Plus largement, ils remettent en cause l’efficience des soins à domicile vaudois et le «corset de directives» imposées par l’Avasad, structure créée en 2010 et financée à 64% par les collectivités publiques (237 millions de francs l’an dernier). «On a détruit une machine qui marchait très bien. Avant, les gens discutaient, s’organisaient entre eux, se répartissaient les tâches. Cette souplesse, c’est fini. La standardisation est poussée à l’extrême. Il y a une volonté de tout cadrer avec pléthore d’outils informatiques contre-productifs. Quand on sort de la norme, c’est la catastrophe. On parle en formulaires, en chiffres, en logiciels – qui d’ailleurs ne fonctionnent pas bien.» (24 heures)

Créé: 03.12.2018, 12h28

La direction convient qu’il faut s’améliorer

Décidée à entendre les critiques et à améliorer la situation, l’Association vaudoise d’aide et de soins à domicile (Avasad) a divulgué la semaine dernière les résultats du sondage interne sur les conditions de travail.

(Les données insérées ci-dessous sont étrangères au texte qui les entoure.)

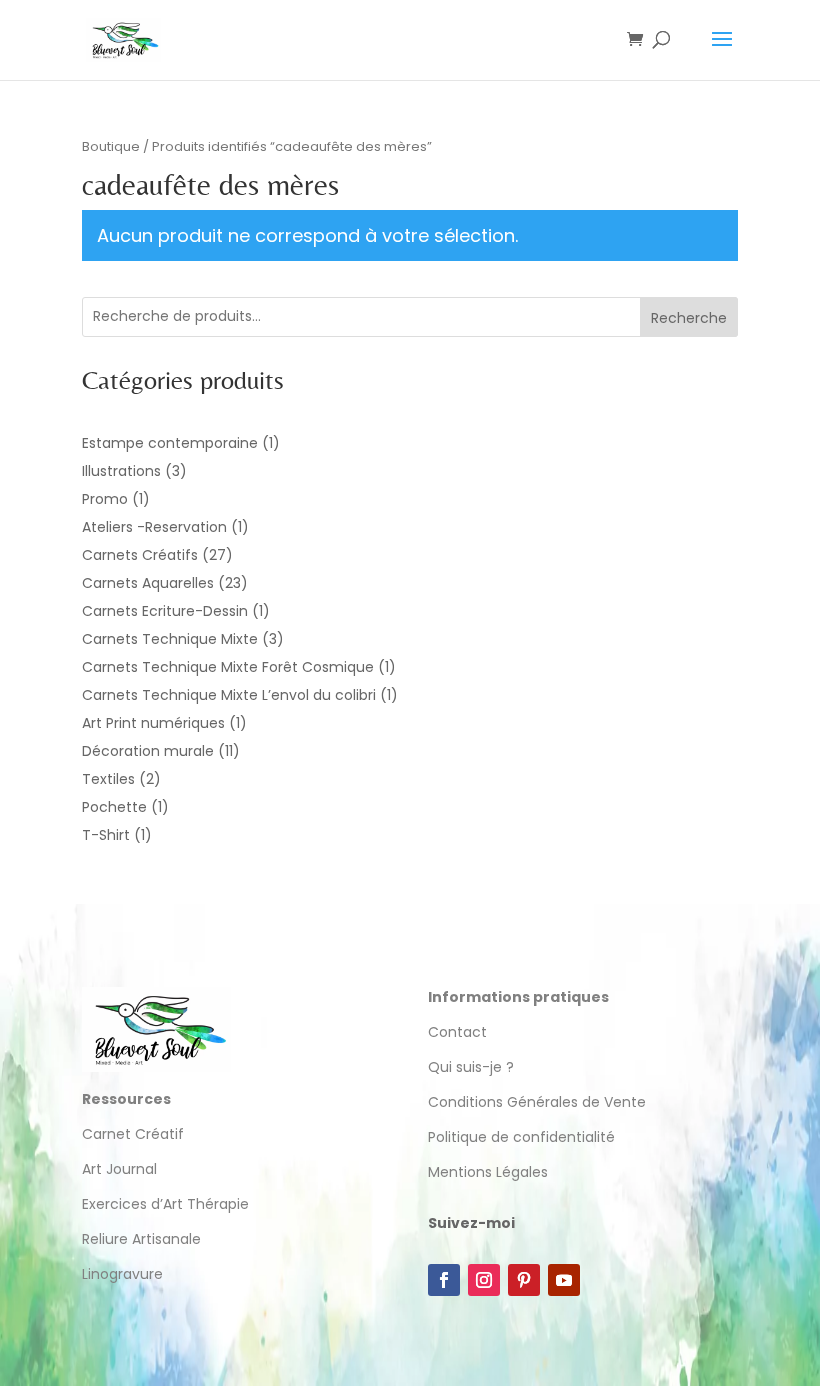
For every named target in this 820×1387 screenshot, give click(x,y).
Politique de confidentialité (523, 1137)
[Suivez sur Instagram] (484, 1280)
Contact (457, 1032)
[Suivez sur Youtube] (564, 1280)
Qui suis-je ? (471, 1067)
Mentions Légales (488, 1172)
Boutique (111, 146)
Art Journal (119, 1169)
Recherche (689, 318)
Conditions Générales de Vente (537, 1102)
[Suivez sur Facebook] (444, 1280)
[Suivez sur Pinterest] (524, 1280)
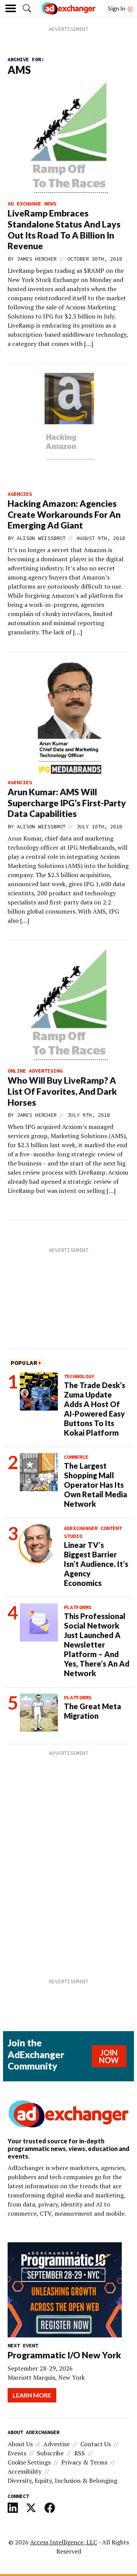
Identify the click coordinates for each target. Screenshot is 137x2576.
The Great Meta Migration (92, 1711)
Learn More (32, 2395)
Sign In (117, 8)
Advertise (56, 2444)
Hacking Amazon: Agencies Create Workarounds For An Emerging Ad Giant (64, 514)
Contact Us (95, 2444)
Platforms (77, 1607)
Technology (79, 1376)
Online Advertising (35, 1070)
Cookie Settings (29, 2462)
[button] (27, 8)
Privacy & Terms (84, 2462)
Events (17, 2453)
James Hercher (36, 258)
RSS (79, 2453)
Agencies (20, 493)
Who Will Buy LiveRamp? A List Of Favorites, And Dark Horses (62, 1091)
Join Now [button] (109, 2056)
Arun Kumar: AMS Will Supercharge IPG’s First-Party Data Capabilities (67, 802)
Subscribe (50, 2453)
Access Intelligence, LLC (63, 2542)
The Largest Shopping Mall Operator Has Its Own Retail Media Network (95, 1484)
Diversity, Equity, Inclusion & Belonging (62, 2480)
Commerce (76, 1457)
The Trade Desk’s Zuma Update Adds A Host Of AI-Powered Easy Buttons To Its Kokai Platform (94, 1408)
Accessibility (24, 2471)
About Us (20, 2444)
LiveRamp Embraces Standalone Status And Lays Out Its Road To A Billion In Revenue (64, 229)
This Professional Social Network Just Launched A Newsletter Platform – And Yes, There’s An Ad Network (96, 1644)
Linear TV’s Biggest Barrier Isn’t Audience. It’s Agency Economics (96, 1563)
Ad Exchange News (32, 203)
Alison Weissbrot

Près de 70% des sondés sont insatisfaits des mesures de bien-être offertes au travail et 63% se disent stressés, principalement en raison de la quantité de tâches à effectuer, de la charge administrative et du temps à disposition. Pour approfondir les réflexions et trouver des pistes d’amélio­ration, deux forums se sont déroulés, les 19 et 20 novembre, avec des représentants du personnel et des syndicats. Les collaborateurs ont formulé plus de 700 propositions, qui seront analysées et synthétisées d’ici à fin janvier, dit l’Avasad. Des priorités d’actions seront définies sur cette base. La directrice, Susana Garcia, insiste sur «la grande sensibilité de l’Avasad pour les aspects soulevés par les collaborateurs de terrain et sa ferme volonté de les traiter, pour tout ce qui relève de sa sphère actuelle de compétences, et en pleine conscience des enjeux élevés pour la population vaudoise dont nous avons la charge».